Wettable sulfur is a better option and easier and cheaper to obtain. Lime sulfur is another option but it knocks the beneficial insects and mites around more. Another option is to go biological and release some predatory mites but perhaps a bit expensive and over the top but it looks like you're verging on semi-commercial there. Planning on setting up a stall selling fresh hops at the albany farmers market?

Neem, while often quoted as the new magic bullet of insecticides, it's never really gone anywhere. Results haven't been outstanding for many pests, and it still seems relatively expensive. Perhaps it's worked for you and could be used for other pests. Sulfur is widely and successfully used in many australian industries for spider mite control.

Spider mites typically attack stressed plants or occur as a result of insecticides being sprayed that knock out their natural enemies and the mite populations surge. They love hot dry days. Even just finely spray blasting the foliage of plants with water regularly can knock back a spider mite population substantially. In your case it looks like hot dry days may have cranked up the mites as your plants don't look very stressed.

Lochy


----------



## Little_Squares (2/3/08)

Praying mantis good or bad?? Had feeling it would be good.....but not sure




My miniscule effort in 2nd year(as of just now)...they need water dont they!?!?!?!

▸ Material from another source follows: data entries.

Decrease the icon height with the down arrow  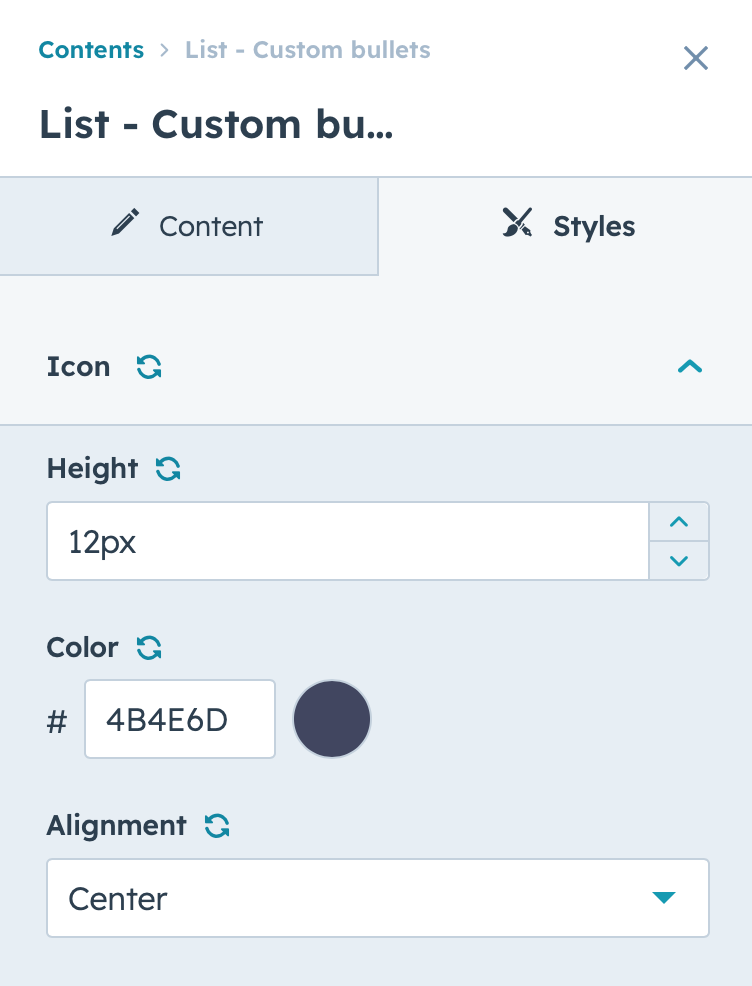pyautogui.click(x=679, y=560)
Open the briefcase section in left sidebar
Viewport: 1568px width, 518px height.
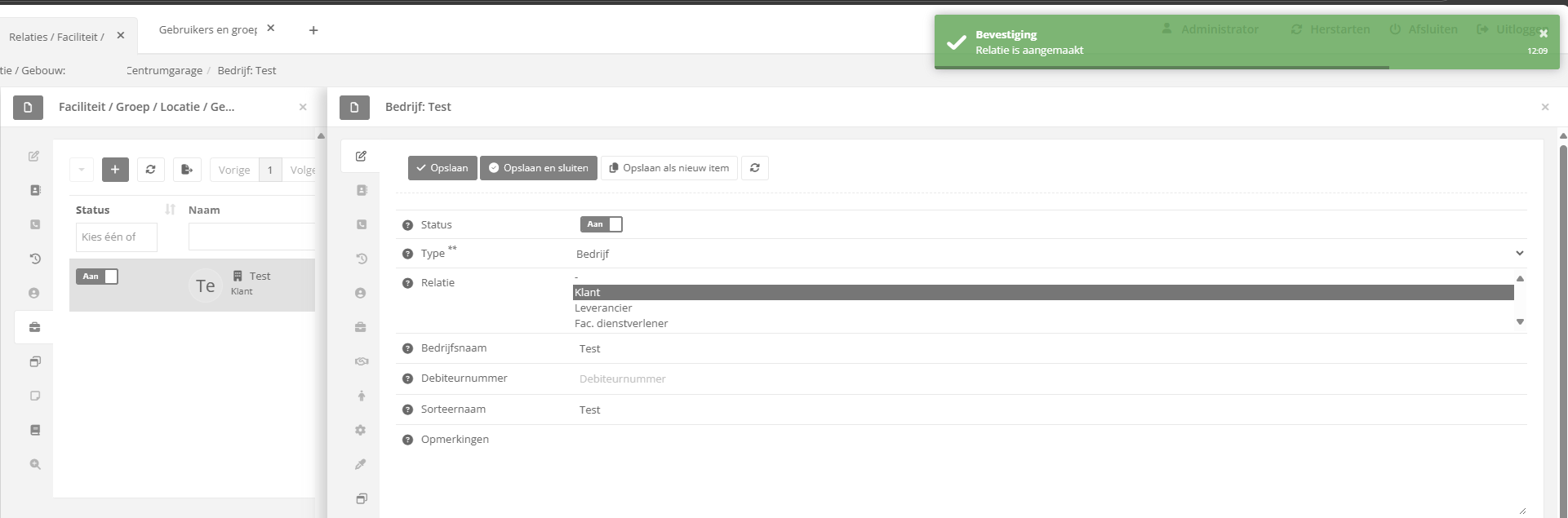click(x=34, y=327)
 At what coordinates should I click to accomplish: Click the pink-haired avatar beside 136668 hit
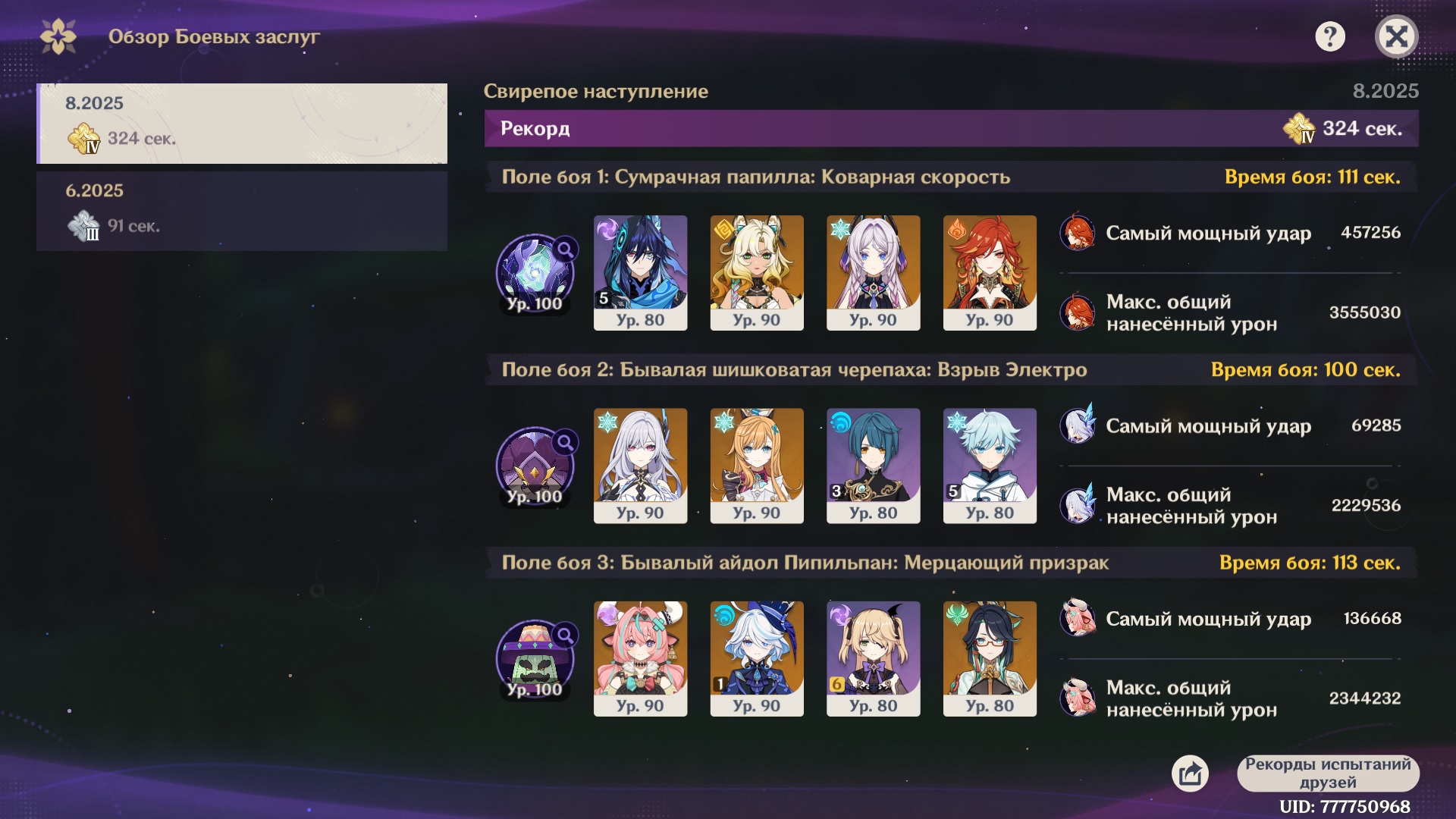pyautogui.click(x=1078, y=618)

Please excuse the crappy backyard...Im working on it!...........fixing it up , not making it crappier.... <_<


----------



## Linz (2/3/08)

Sorry,

that was me....someone doesnt know how to log off!!!!


----------



## Cannabaceae (2/3/08)

lochrockingbeers said:


> Rupert
> 
> Wettable sulfur is a better option and easier and cheaper to obtain. Lime sulfur is another option but it knocks the beneficial insects and mites around more. Another option is to go biological and release some predatory mites but perhaps a bit expensive and over the top but it looks like you're verging on semi-commercial there. Planning on setting up a stall selling fresh hops at the albany farmers market?
> 
> ...


Lochy,

Thanks for the sulphur tip, I do like the idea of using predatory mites, (the spraying was a bit of a chore.) 
I got a price of $50 for 5000, (which was the minimum sold). I will try these next year if needed.

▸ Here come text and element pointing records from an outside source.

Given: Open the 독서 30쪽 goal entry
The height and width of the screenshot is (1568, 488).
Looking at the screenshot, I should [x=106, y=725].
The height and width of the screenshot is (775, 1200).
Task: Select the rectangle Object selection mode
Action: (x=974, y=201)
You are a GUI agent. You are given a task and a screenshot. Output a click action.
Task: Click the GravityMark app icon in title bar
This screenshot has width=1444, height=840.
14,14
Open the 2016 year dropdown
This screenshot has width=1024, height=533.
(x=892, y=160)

Neem is supposed to work mainly as a growth regulator, so works slowly ...pests take a few days to die. 
Anecdotal evidence may arise of it not working well, from growers more use to contact toxins that kill relatively quickly.
It worked for me, but I had low levels of mites and the 15% potassium soap added to emulsify the neem oil, is effective
in itself.

I think the mites where coming from neighbours and were just wandering through my hops, looking for stressed plants.
I will be putting predator mites over the fence 

Rupert


----------



## lochrockingbeers (3/3/08)

Neem works 2 ways: inhibits pests eating your plant and those that do eat the plant are poisoned. You would have predatory mites around and they would increase in numbers as the spider mites increase but your plants are likely to get damaged. Depends on your tolerance for damage.

Be careful with neem. I had a uni entomology lecturer who worked with it, raved about it, became a raving lunatic, and was sacked by the university. Just because it's naturally derived from a plant does not mean it's safe.

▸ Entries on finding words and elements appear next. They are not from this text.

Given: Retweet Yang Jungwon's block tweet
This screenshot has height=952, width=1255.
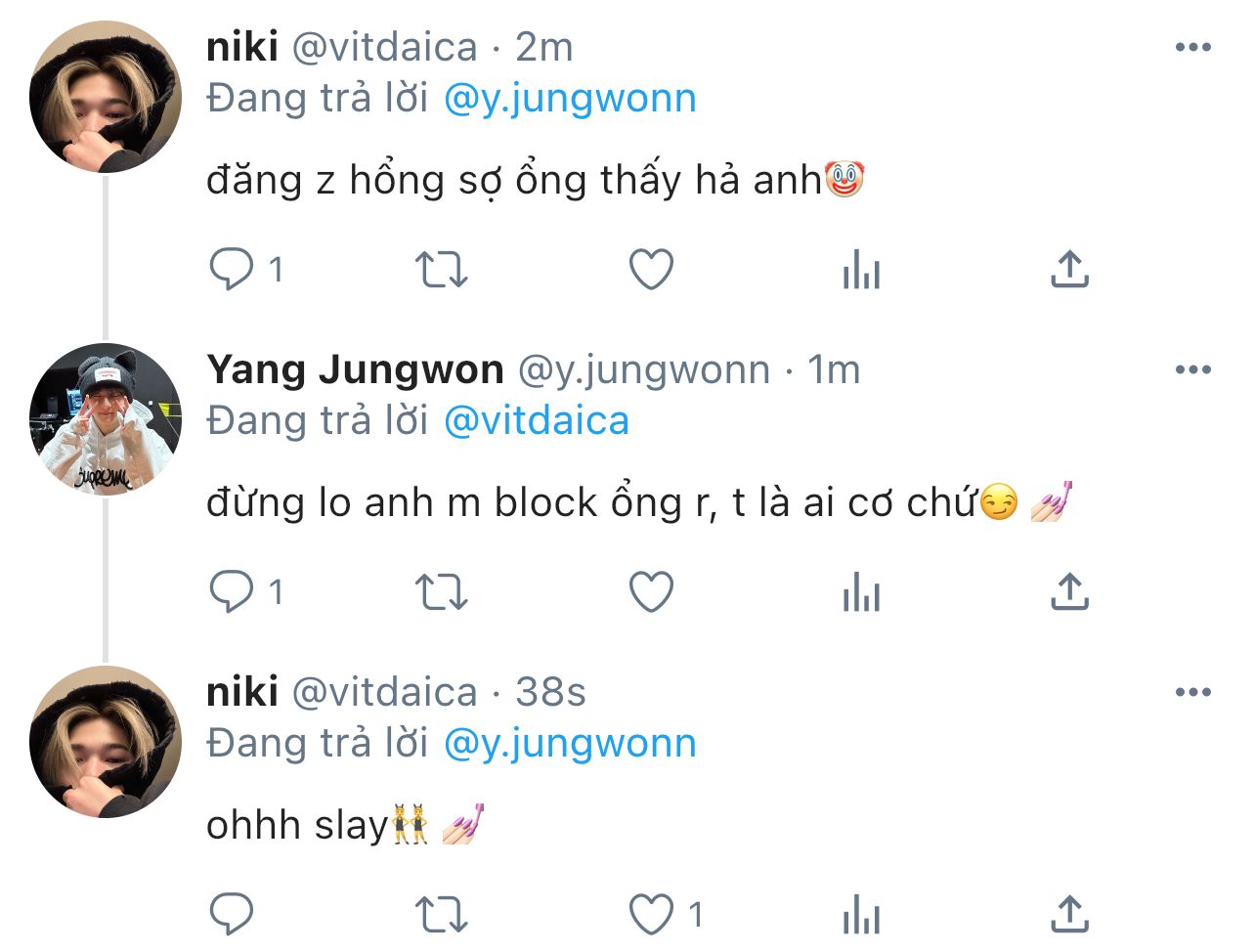Looking at the screenshot, I should [x=442, y=591].
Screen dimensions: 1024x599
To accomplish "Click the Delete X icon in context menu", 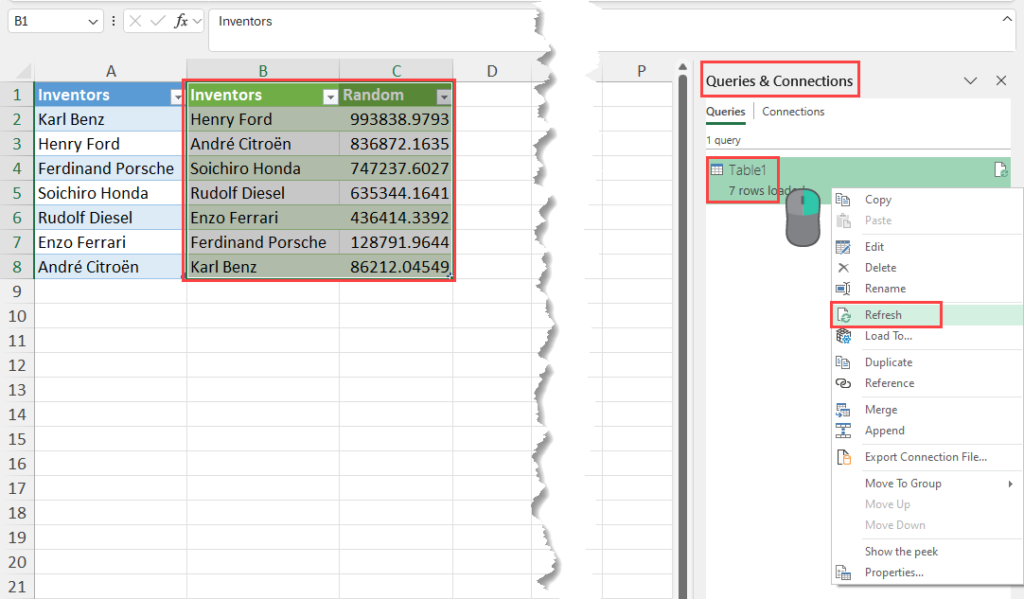I will click(x=843, y=268).
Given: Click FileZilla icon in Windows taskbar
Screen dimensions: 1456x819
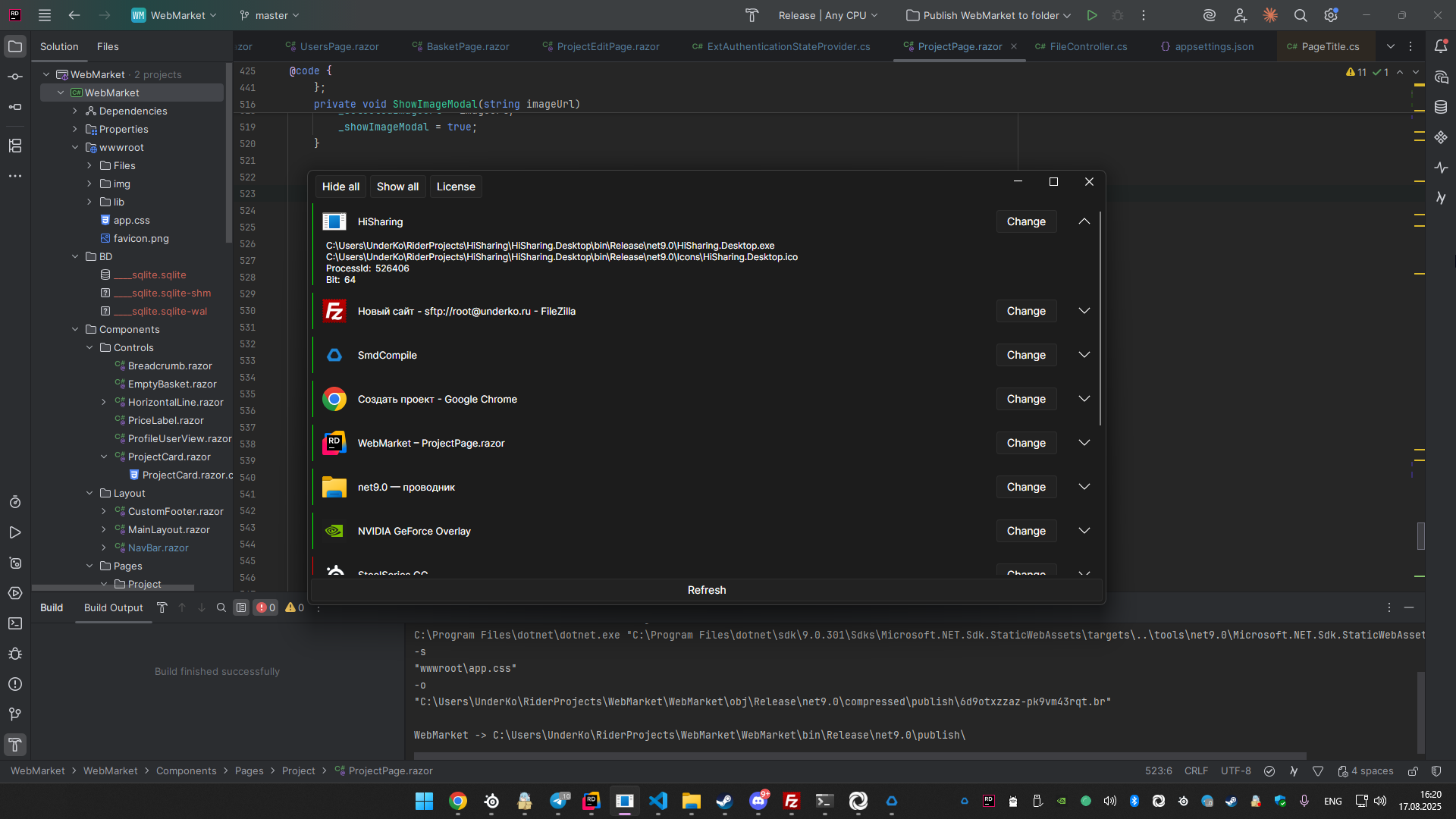Looking at the screenshot, I should (791, 801).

Whoever posted the praying mantis photo is correct in their identification. It's a generalist predator of soft bodied insects; spider mites don't quite make a meal for a mantid.


----------



## mr_walker (3/3/08)

Well I've just had my first harvest from my one year old POR. 90 grams of goodness.

I guess I'll have about 10-20 grams by the time it dries. I can't wait until next year, now the roots are established.

Walker


----------



## Doogiechap (7/3/08)

I'm pretty happy with how my Nugget has gone for it's first season  .


Not a big harvest but am looking forward to tossing it into one of my brews soon  .

edit :spellign


----------



## Plastic Man (8/3/08)

I'm getting a serious case of cone envy reading this thread.

I've got about 12 cones off my Goldings and none off my Columbus - though it's year 1 so I shouldn't complain...


----------



## randyrob (9/3/08)

Evening Brewers,

just some piccys of my first harvest:




Cluser 220g




Chinhook 180g




Columbus 110g

also got 80g of Wertemberger.

here's a pic of the yield so far




i'm just about the bung them in the dehydrater, anyone done this before can u let me know how long yours took to dry?

Cheers Rob.


----------



## chovain (9/3/08)

randyrob said:


> View attachment 18069



Didn't I see those bags on the evening news recently?


----------



## randyrob (9/3/08)

well 2 hours in the dehydrator did the job, if anyone was interested the dry weight vs wet weight was 20%




Cheers Rob.


----------



## chovain (10/3/08)

I don't have a dehydrator, and have been asked to curtail spending by the MoF. That means no buying screen material to make my own rack. Here's my solution (no laughing at my paltry harvest - It's only about half of my first harvest) :



It's a fan forced oven with a couple of bits of foil to increase the flow across the hops. The hops are sitting at a nice stable 40 C. I'm regularly rotating the plate to ensure even drying.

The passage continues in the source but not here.